United University Professions President Phil Smith delivered a sharp rebuttal Friday to SUNY Chancellor Nancy Zimpher's assertion that generous raises to three senior staffers were necessary, even in the middle of the worst funding crisis in SUNY history.
"The question is, is it appropriate for SUNY officials to receive large salary increases when so many others have been laid off? We say No," Smith told the state Senate Higher Education Committee, which called a hearing Friday to grill Zimpher about the raises. "SUNY has about a half-billion in reserve capital funds. We cannot understand why SUNY is not using its reserves to remedy this crisis," Smith said. The state has cut SUNY's operating aid by $562 million in the last two years.
Earlier this month, the SUNY Board of Trustees approved the raises of $30,000 each for three senior administrators, two of whom also receive monthly housing allowances in the amounts of $5,000 and $3,250. The Legislature cannot reverse the board's action.

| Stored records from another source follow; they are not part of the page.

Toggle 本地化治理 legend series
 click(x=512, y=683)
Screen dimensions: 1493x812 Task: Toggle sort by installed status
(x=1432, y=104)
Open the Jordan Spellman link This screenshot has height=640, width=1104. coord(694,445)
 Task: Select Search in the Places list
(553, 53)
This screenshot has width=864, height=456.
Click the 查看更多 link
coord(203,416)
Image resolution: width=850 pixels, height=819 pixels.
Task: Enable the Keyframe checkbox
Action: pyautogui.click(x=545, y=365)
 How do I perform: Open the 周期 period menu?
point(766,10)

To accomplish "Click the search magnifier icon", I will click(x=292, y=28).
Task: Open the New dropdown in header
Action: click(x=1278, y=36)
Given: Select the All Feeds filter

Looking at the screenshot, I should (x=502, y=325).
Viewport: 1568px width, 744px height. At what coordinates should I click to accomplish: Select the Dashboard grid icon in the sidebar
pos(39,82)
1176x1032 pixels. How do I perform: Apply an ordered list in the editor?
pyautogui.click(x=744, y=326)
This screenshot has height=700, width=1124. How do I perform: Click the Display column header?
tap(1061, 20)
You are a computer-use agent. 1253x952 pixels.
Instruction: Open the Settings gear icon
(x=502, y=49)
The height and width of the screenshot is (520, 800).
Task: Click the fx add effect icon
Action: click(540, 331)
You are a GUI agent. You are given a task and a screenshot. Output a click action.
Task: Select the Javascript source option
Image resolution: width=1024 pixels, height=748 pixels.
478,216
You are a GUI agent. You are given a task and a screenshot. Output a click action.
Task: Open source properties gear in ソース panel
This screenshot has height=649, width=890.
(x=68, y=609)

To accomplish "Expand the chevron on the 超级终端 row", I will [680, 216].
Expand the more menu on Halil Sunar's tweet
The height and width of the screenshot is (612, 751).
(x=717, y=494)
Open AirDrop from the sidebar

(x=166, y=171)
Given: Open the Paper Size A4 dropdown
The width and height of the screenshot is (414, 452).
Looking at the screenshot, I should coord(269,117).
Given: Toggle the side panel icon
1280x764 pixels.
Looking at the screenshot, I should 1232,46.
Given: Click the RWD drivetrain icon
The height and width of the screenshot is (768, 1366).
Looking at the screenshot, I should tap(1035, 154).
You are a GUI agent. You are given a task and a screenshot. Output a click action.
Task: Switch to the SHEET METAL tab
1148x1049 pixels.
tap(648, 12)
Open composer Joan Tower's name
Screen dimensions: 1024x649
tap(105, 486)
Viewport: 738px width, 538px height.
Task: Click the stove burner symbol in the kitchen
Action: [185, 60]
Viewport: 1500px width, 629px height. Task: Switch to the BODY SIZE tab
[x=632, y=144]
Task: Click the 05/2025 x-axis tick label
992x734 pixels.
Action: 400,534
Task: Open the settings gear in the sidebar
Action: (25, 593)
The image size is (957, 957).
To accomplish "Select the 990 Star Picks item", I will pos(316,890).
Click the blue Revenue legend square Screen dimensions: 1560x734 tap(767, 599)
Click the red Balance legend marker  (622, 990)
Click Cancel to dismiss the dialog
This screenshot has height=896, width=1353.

Zimpher told the committee that she and her top assistant - SUNY Senior Vice Chancellor and Chief Operating Officer Monica Rimai - had decided to forfeit their monthly housing allowances, and that the money freed up by that action was used to fund the raises for the other three administrators.
Sen. Toby Ann Stavisky, a New York City Democrat who chairs the Higher Education Committee, told Smith that when she asked Zimpher about using the reserves to fill some of the funding cuts, Zimpher had responded that she was under the impression that the reserves were a "rainy day fund."
"I indicated that it was raining," Stavisky recounted.